The daily-workflow.yaml
and hourly-workflow.yaml
files located in the
workflows
folder in this repository contain an example of using Workflows to execute the .SQLX code on a schedule. This is required to incrementally update the daily and hourly summary tables and their respective dependencies such as lookups and stats tables.
-
Create a service account and grant it the following roles:
Dataform Editor
so that it can access the Dataform repository, compile it, and invoke Dataform workflows in that repository.Workflows Invoker
so that it can trigger the Workflows workflows defined indaily-workflow.yaml
andhourly-workflow.yaml
YAML files.
-
Cd into the
workflows
folder usingcd workflows
. -
Open the YAML files in your favorite editor, and replace
[PROJECT_ID]
placeholder value for with the ID of your Google Cloud project containing the Dataform repository, as well as[REGION]
and[REPOSITORY]
with the location and name of the repository. -
Deploy both workflows using the following
gcloud
commands:gcloud workflows deploy security-analytics-daily \ --source=daily-workflow.yaml \ --service-account=<SERVICE_ACCOUNT>@<PROJECT_ID>.iam.gserviceaccount.com gcloud workflows deploy security-analytics-hourly \ --source=hourly-workflow.yaml \ --service-account=<SERVICE_ACCOUNT>@<PROJECT_ID>.iam.gserviceaccount.com
Replace the following:
<SERVICE_ACCOUNT>
: the name of the service account created in step 1<PROJECT_ID>
: the ID of your Google Cloud project
-
Deploy the scheduling tasks using
gcloud scheduler jobs create http security-analytics-daily \ --schedule='0 0 * * *' \ --uri=https://workflowexecutions.googleapis.com/v1/projects/<PROJECT_ID>/locations/<REGION>/workflows/security-analytics-daily/executions \ --oauth-service-account-email=<SERVICE_ACCOUNT>@<PROJECT_ID>.iam.gserviceaccount.com gcloud scheduler jobs create http security-analytics-houry \ --schedule='0 * * * *' \ --uri=https://workflowexecutions.googleapis.com/v1/projects/<PROJECT_ID>/locations/<REGION>/workflows/security-analytics-hourly/executions \ --oauth-service-account-email=<SERVICE_ACCOUNT>@<PROJECT_ID>.iam.gserviceaccount.com
Replace the following:
<SERVICE_ACCOUNT>
: the name of the service account created in step 1<PROJECT_ID>
: the ID of your Google Cloud project<REGION>
: the location of your Dataform repository e.g. 'us-central1'
You have now set up two scheduled workflows to continously and incrementally update your datasets in order to keep your reports and views current:
- security-analytics-daily: which runs every day at 12:00 AM UTC to update all daily summary tables and their dependencies (e.g. lookup and stats).

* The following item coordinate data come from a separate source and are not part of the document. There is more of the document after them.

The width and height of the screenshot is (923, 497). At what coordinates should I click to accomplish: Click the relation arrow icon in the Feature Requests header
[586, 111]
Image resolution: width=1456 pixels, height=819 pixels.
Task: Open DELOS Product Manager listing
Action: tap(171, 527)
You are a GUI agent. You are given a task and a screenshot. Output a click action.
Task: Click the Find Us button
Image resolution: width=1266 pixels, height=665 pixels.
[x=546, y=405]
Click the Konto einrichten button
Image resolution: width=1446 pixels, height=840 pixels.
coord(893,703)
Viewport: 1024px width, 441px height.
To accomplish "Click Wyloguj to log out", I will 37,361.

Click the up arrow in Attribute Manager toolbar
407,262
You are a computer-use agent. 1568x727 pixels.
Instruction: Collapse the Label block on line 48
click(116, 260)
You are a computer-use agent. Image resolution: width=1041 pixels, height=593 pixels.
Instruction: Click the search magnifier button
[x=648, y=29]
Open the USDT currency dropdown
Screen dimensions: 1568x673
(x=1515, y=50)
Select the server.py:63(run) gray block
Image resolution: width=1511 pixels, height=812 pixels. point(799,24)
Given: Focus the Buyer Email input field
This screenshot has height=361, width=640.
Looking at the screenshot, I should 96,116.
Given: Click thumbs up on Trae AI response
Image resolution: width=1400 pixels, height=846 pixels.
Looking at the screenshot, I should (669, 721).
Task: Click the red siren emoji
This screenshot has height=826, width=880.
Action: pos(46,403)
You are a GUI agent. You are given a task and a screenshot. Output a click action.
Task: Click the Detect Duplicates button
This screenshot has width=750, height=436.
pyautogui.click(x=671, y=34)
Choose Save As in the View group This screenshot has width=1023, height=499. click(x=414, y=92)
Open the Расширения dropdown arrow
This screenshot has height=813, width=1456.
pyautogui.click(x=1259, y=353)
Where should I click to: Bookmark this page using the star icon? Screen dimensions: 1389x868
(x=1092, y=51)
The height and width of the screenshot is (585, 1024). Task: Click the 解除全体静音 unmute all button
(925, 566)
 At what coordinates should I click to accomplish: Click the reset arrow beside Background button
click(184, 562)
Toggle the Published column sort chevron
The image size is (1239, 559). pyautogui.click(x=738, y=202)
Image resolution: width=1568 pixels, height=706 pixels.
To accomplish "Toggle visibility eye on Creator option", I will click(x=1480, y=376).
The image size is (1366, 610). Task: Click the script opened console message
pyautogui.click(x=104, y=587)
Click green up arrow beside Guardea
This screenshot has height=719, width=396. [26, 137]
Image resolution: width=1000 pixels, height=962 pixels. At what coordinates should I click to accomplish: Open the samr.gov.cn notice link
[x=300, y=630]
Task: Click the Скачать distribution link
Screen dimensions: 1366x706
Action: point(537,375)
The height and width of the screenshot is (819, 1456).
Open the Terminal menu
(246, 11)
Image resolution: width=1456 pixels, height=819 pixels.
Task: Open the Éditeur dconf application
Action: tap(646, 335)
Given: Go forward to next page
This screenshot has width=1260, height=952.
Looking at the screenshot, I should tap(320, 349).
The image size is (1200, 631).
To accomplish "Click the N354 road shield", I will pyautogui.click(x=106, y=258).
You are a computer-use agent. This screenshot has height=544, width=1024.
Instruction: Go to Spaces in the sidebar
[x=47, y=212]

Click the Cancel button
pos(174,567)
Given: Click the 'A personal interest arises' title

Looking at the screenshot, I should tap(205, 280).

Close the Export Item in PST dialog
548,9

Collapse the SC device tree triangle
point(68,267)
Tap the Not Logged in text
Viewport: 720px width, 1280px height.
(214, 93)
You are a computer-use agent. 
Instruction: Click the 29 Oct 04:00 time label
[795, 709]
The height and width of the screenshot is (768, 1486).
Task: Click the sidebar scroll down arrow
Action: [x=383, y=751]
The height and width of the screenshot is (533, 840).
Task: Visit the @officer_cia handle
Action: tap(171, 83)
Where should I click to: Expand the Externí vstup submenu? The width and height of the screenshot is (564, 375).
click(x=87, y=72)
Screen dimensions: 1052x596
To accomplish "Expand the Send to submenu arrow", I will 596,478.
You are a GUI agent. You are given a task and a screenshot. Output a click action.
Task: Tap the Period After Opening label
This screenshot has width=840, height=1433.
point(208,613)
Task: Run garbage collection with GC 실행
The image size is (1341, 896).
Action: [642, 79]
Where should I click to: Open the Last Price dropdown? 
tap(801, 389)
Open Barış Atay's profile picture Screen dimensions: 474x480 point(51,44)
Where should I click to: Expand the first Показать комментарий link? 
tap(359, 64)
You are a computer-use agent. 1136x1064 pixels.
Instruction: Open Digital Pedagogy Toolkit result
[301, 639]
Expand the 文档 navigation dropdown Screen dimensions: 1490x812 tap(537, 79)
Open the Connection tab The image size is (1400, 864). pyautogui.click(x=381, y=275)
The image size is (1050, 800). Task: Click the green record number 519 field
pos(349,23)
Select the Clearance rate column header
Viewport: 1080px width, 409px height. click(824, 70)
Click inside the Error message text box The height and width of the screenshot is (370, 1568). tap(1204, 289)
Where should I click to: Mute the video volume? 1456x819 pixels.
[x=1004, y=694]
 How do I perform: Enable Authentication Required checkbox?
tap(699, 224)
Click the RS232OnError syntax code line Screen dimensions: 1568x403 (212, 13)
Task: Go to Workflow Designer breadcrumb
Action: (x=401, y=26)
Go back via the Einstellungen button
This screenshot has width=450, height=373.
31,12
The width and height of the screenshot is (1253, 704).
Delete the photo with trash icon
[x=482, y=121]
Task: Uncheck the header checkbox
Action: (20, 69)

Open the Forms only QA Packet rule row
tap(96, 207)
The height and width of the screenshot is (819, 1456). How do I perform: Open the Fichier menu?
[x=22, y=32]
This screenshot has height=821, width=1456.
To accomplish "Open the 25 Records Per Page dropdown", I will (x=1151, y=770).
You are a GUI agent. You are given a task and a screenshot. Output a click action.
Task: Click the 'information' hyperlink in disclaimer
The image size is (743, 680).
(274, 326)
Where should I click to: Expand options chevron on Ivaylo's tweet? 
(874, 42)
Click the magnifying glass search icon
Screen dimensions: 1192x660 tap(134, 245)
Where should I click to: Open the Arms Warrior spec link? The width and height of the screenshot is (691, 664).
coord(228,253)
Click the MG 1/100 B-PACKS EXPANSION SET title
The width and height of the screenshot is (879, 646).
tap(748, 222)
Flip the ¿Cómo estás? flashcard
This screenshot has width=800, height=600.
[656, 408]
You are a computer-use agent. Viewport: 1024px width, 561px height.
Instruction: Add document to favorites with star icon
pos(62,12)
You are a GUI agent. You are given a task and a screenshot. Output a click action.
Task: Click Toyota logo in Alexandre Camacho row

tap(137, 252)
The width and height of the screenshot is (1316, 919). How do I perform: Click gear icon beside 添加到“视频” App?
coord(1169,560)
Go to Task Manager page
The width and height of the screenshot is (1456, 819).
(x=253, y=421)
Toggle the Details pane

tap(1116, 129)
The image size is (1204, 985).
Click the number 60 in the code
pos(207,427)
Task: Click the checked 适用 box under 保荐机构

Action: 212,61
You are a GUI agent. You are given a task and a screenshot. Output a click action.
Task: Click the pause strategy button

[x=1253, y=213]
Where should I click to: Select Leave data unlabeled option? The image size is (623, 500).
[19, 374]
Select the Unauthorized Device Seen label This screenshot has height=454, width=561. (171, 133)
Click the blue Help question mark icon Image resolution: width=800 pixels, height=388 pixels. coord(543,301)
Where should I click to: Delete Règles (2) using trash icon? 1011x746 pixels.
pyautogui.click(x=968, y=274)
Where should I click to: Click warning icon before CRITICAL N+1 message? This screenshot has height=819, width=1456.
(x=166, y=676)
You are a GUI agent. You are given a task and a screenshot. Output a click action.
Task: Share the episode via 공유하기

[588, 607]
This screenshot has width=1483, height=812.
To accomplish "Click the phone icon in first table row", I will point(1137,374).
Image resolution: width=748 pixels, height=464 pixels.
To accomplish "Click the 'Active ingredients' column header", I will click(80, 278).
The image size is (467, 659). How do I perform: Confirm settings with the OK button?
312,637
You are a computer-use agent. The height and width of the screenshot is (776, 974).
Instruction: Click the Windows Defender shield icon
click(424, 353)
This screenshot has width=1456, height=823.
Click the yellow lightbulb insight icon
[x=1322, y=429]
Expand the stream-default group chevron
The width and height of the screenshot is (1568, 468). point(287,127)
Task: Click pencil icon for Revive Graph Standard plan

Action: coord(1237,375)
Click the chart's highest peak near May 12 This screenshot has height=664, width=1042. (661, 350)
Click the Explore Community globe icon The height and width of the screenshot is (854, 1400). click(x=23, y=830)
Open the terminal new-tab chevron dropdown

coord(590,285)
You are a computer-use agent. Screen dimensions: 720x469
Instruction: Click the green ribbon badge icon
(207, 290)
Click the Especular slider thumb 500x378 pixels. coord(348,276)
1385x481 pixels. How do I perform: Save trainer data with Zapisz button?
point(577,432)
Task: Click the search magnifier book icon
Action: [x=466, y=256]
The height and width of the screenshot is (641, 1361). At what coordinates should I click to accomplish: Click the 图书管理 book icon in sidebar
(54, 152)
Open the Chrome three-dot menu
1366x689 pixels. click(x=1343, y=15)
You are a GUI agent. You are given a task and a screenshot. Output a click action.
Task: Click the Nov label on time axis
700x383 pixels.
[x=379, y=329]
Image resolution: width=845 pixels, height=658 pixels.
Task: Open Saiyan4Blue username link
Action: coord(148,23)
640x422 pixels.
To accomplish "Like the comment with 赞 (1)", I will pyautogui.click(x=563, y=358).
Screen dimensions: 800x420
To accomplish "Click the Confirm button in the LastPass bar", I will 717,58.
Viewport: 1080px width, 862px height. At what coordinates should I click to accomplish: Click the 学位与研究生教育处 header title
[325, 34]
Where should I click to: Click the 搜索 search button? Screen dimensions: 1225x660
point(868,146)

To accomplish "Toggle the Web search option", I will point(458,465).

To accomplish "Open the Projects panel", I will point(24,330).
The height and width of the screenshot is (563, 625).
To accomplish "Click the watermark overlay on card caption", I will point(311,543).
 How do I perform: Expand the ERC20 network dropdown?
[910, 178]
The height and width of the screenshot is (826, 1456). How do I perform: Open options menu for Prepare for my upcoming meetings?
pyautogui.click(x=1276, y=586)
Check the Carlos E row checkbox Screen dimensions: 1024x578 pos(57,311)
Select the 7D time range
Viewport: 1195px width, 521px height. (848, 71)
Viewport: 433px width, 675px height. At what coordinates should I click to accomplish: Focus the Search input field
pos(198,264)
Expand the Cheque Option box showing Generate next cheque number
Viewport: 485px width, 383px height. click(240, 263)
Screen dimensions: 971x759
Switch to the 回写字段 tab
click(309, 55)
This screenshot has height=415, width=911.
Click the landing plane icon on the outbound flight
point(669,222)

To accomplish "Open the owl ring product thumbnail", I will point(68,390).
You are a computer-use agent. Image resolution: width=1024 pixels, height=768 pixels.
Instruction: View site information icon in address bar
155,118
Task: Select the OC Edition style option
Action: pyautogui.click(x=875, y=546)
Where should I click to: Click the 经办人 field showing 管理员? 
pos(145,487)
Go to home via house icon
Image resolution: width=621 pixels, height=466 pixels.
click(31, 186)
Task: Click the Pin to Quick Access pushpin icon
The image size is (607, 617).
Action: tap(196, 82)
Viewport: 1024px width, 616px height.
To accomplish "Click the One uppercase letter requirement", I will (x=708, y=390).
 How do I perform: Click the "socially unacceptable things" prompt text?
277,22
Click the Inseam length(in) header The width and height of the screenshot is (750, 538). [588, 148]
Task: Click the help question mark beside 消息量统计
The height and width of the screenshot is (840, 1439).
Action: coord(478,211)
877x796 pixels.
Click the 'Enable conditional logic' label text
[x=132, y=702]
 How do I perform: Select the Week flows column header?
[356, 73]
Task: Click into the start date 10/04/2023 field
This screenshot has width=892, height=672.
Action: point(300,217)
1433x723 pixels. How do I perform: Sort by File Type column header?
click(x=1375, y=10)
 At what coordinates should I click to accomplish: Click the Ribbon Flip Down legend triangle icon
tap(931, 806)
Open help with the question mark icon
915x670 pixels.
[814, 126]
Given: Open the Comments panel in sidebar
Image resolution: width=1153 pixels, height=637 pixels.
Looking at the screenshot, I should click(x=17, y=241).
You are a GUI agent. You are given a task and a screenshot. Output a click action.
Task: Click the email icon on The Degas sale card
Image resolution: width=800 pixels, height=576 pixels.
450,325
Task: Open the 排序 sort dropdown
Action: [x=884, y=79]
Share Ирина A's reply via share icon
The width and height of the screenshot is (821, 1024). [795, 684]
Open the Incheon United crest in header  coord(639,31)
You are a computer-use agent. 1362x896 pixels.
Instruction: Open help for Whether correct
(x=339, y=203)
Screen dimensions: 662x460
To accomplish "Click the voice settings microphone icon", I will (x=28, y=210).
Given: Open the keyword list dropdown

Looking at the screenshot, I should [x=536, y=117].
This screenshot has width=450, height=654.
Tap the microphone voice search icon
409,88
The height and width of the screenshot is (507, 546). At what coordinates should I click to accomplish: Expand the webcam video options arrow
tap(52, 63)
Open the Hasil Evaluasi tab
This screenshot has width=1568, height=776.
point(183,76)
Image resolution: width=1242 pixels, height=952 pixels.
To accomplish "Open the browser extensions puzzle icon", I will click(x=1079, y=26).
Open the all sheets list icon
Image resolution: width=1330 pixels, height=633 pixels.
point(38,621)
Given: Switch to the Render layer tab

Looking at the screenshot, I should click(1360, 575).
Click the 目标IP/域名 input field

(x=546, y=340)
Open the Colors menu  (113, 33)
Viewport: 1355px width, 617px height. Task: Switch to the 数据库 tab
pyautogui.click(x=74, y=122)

- security-analytics-hourly: which runs every hour at minute 0 to update all hourly summary tables and their dependencies (e.g. lookup and stats).
See schedule executions with Workflows and Cloud Scheduler in Dataform docs for more information.
Note: you can alternatively schedule executions with Dataform workflow configurations using Cloud Console. You would set up two Dataform workflow configurations to deploy the two sets of SQL workflow actions for CSA: hourly and daily executions. However, the Workflows-based method used above is preferred since it provides:
- Flexibility in designing your orchestration using Workflows steps. For example, in our case, there is an explicit step to first compile the Dataform repository before executing the Dataform workflow using that latest compilation result.
- Easy integration with your existing CI/CD pipelines and Infrastructure-as-Code (IaC) given Workflows' declarative YAML file defintion and the fact it can be deployed via Terraform.